You will also get a thoroughgoing lesson on collecting wild mushrooms, cheese making, and Calvados, all of which is interesting stuff, but does nothing to advance the plot.

And plot is what keeps us turning the pages. Not to mention quirky characters. The best crime stories have detectives who are winningly eccentric in some way. Think Agatha Christie’s Miss Marple, Alexander McCall Smith’s Precious Mambotswe, or even Stieg Larsson’s Lisbeth Salander who is so damaged and outré that we end up caring about her.

Capucine LeTellier, on the other hand, is a one-dimensional character whose penchant for Italian designer shoes and the occasional Chanel suit puts her at odds with the gritty world of a crime sleuthing. She often seems wooden, cold, and unconvincing as a rising star in the Police Judiciare. Her colleagues are no more intriguing, and her husband, Alexandre, seems to be a bit of a high maintenance sort whose sole interest in life is his next meal/drink, which admittedly serves to enhance the culinary side of the book, but little else.

Then there is Jacques, Capucine’s lecherous cousin who works for the French equivalent of the CIA. His obnoxious sexual harassment and adolescent pranks towards Capucine might strain belief had the antics of Dominique Strauss-Kahn (the French presidential hopeful and former head of the IMF) not surfaced in early 2011. In one scene Jacques unclasps Capucine’s bra on the way into dinner at her uncle’s chateau:

“At first she thought he was feeling around for her weapon, and then, too late, she remembered their childhood. In a very well practiced gesture he pinched open the clasp of her brassiere, letting her heavy breasts fall free. . . . ‘It’s the animal lover in me,’ he whispered in her ear. ‘I hate to see such lovely bouncy bunnies caged up.’”

This is the kind of scene that would have made you roll your eyes until we learned about DSK. Maybe Jacques isn’t a caricature after all, (which will make you roll your eyes for different reasons).

An expat who has lived in Paris for 35 years and is married to a French woman, Mr. Campion has all the inside knowledge to reveal the French as they really are, yet he somehow misses the mark.

The dialogue often reads like subtitles in a French film—stilted and unnatural. Other times, Mr. Campion uses French and then translates. (Is he giving us a French lesson or writing a murder mystery—or just showing off?)

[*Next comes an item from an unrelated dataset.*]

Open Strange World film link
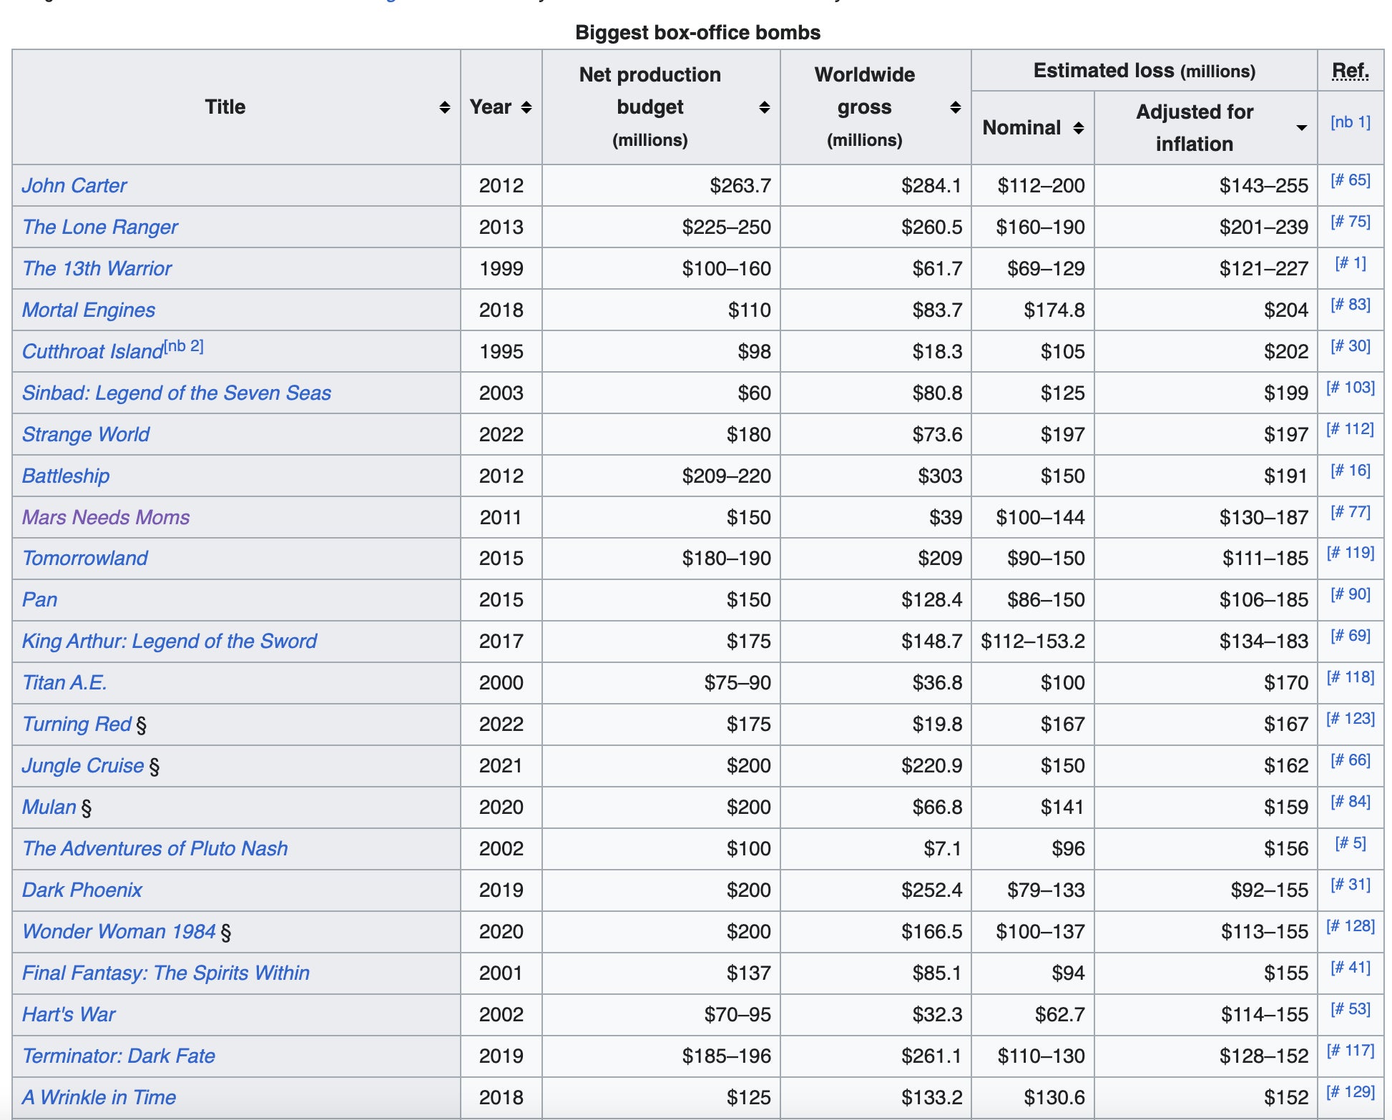 (86, 435)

Mr. Campion has clearly intended this series for an American audience and he somehow feels compelled to give us advice on French etiquette (never “force a captive group of people into a social commitment”), while at others he stops to explain something particularly unique to Paris or France making the narrative seem self-conscious. In describing a recent sighting of the con artist they are trying to capture in Paris, Isabelle, a member of Capucine’s detective team reports, “she did her fainting routine just at the end of the market, you know, where they have one of those new municipal bicycle stands, the kind where you rent the bicycle for the day and turn it in anywhere you want.” It’s not likely her colleagues don’t know how the municipal bikes work in Paris.

If he would just inject a little humor and poke a little fun at the French, Mr. Campion’s Capucine Culinary Mystery Series just might develop a following, but in the meantime, Crime Fraîche feels like a dish with a key ingredient missing.